Anthem argued that the merged company would realize $2.4 billion in medical cost savings through its ability to (1) rebrand Cigna customers as Anthem to access Anthem’s existing lower rates; (2) exercise a clause in some of Anthem’s provider agreements to permit Cigna customers to obtain Anthem rates; and (3) renegotiate lower rates with providers. Anthem claimed that 98% of these cost savings would be passed through to its customers. The District Court rejected Anthem’s efficiencies defense finding each strategy cited by Anthem to obtain these efficiencies was either likely to fail in the face of business reality or could be achieved by each company without the merger.

Writing for the divided three judge panel, Judge Rodgers found the District Court did not abuse its discretion in rejecting the proposed merger.  Judge Rodgers noted that the evidence presented by Anthem did not support a conclusion that any efficiencies obtained through rebranding were merger specific because they were based on the application of rates that each of the companies had already earned on their own.  Additionally, Judge Rodgers indicated that the ability to obtain lower rates through the renegotiation of provider contracts was speculative and therefore could not outweigh the anticompetitive effects of reduced competition.

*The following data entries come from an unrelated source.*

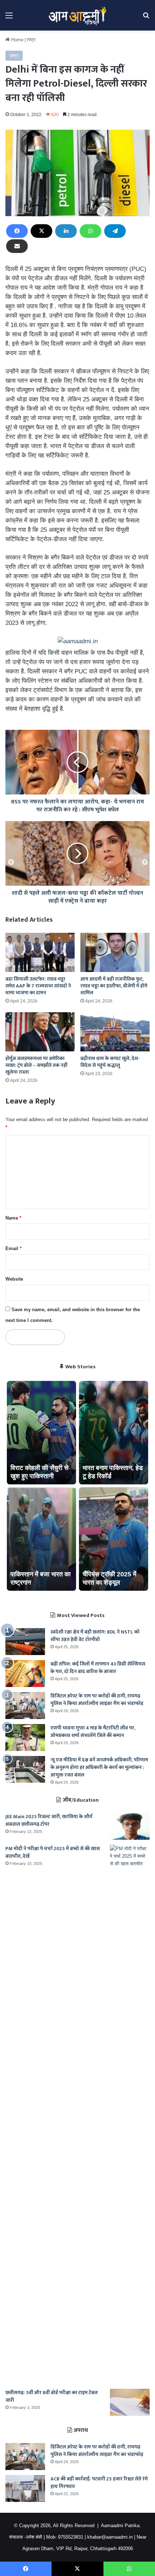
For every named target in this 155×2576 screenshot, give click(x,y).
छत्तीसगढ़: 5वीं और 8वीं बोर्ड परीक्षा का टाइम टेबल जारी (51, 2396)
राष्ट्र (31, 39)
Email (13, 1248)
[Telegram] (115, 231)
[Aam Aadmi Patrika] (77, 15)
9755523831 (70, 2537)
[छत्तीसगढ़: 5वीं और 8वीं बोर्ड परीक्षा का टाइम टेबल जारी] (130, 2402)
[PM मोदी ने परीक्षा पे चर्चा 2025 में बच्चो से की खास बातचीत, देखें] (130, 2114)
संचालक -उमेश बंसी (25, 2537)
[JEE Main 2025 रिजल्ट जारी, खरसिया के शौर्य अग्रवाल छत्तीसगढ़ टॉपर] (130, 1826)
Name (13, 1218)
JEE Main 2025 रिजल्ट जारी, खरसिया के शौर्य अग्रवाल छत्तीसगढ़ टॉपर (48, 1820)
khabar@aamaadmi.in (110, 2537)
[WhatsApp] (90, 231)
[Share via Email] (17, 246)
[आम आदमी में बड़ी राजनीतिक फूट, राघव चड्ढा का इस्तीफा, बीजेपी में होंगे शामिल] (115, 952)
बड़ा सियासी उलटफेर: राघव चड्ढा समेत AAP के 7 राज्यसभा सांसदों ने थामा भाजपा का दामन (38, 986)
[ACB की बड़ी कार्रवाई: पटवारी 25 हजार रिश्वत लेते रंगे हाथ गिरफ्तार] (25, 2488)
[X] (41, 231)
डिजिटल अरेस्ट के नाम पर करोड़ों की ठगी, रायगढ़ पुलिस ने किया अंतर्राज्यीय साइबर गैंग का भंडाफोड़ (96, 1700)
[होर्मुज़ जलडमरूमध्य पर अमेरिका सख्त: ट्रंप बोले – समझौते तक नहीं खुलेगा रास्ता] (40, 1031)
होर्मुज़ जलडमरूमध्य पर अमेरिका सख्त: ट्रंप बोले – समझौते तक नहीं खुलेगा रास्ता (36, 1065)
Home (16, 39)
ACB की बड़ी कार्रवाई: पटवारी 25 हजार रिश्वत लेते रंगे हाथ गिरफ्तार (99, 2482)
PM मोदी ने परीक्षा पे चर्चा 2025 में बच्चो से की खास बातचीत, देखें (52, 1852)
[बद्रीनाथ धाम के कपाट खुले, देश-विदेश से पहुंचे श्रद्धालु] (115, 1031)
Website (14, 1279)
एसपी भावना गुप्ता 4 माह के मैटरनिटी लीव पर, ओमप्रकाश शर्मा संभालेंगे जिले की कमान (92, 1731)
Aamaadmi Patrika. (121, 2525)
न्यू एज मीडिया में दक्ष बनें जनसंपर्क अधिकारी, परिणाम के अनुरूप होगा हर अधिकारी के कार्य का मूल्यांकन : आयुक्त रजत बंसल (99, 1767)
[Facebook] (17, 231)
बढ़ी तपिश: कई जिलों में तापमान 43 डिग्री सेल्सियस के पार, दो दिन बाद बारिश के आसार (97, 1668)
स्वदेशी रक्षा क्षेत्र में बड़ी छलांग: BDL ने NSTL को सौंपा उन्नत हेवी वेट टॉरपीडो (95, 1636)
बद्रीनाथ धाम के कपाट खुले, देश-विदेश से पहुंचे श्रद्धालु (110, 1061)
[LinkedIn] (66, 231)
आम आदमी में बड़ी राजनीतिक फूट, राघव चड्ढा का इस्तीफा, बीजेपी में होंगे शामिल (113, 986)
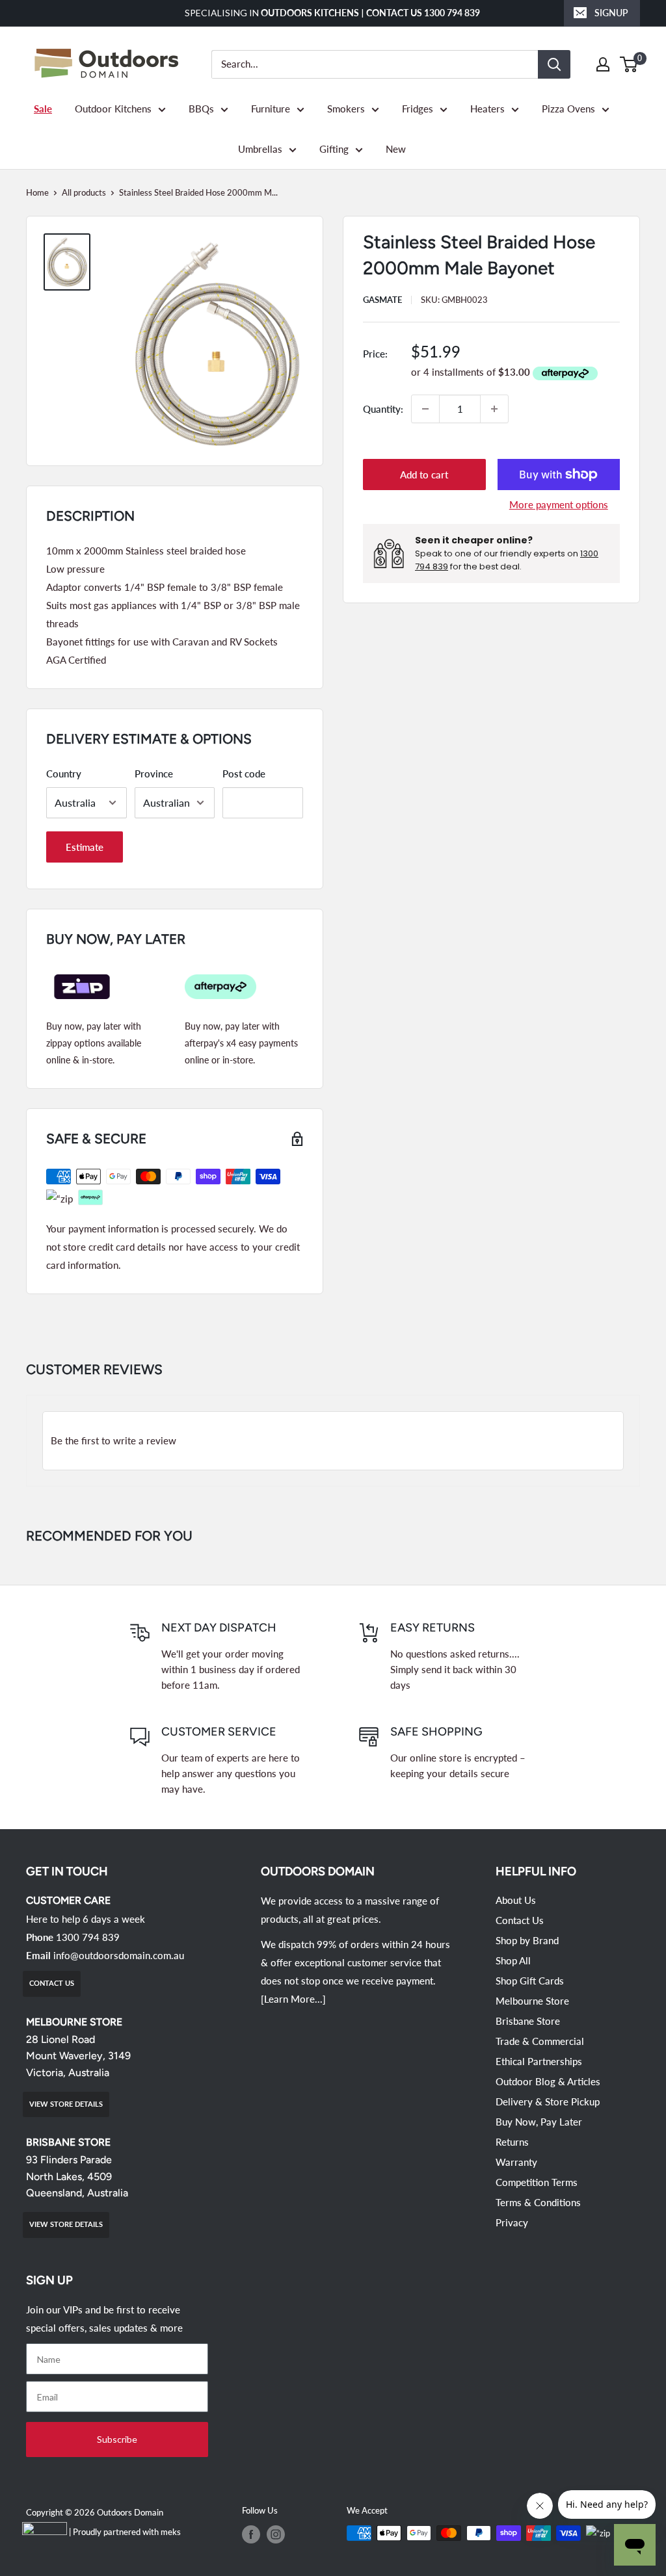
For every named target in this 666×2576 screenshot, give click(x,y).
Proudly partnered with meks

Judge Millett issued a concurring opinion which attacked Anthem’s claim of lowered costs to its consumers claiming such decreases would come at the cost of lesser services, stating “[p]aying less to get less is not an efficiency; it is evidence of the anticompetitive consequences of reducing competition and eliminating an innovative competitor in a highly concentrated market.”  Judge Millett also dismissed Anthem’s claim that the merged entity’s ability to negotiate lower rates with providers was procompetitive.  In this regard, Judge Millett indicated that “securing a product at a lower cost due to increased bargaining power is not a procompetitive efficiency when doing so ‘simply transfers income from supplier to purchaser without any resource savings.’”

Judge Kavanaugh in dissent looked at the weight of the evidence differently.  While the majority concluded that Anthem’s ability to negotiate lower rates indicated an ability for Cigna to do the same, the dissent found that Cigna’s inability to do so to date demonstrated that any ability to do so in the future would be caused solely by the merger.  Judge Kavanaugh also rejected the majority’s conclusion that the merged entity’s ability to renegotiate provider rates was speculative. Based on those determinations, Judge Kavanaugh concluded that the consumer would obtain significant procompetitive benefits in the form of lower costs which sufficiently outweighed any anticompetitive effects of decreased competition.

The fact that the Circuit Court issued a divided decision would lead one to conclude Anthem will seek further review from the United States Supreme Court.  However, the Court’s description of Cigna as a “reluctant supporter” may indicate that conflicts between the companies will prevent them from seeking further review.  Only time will tell.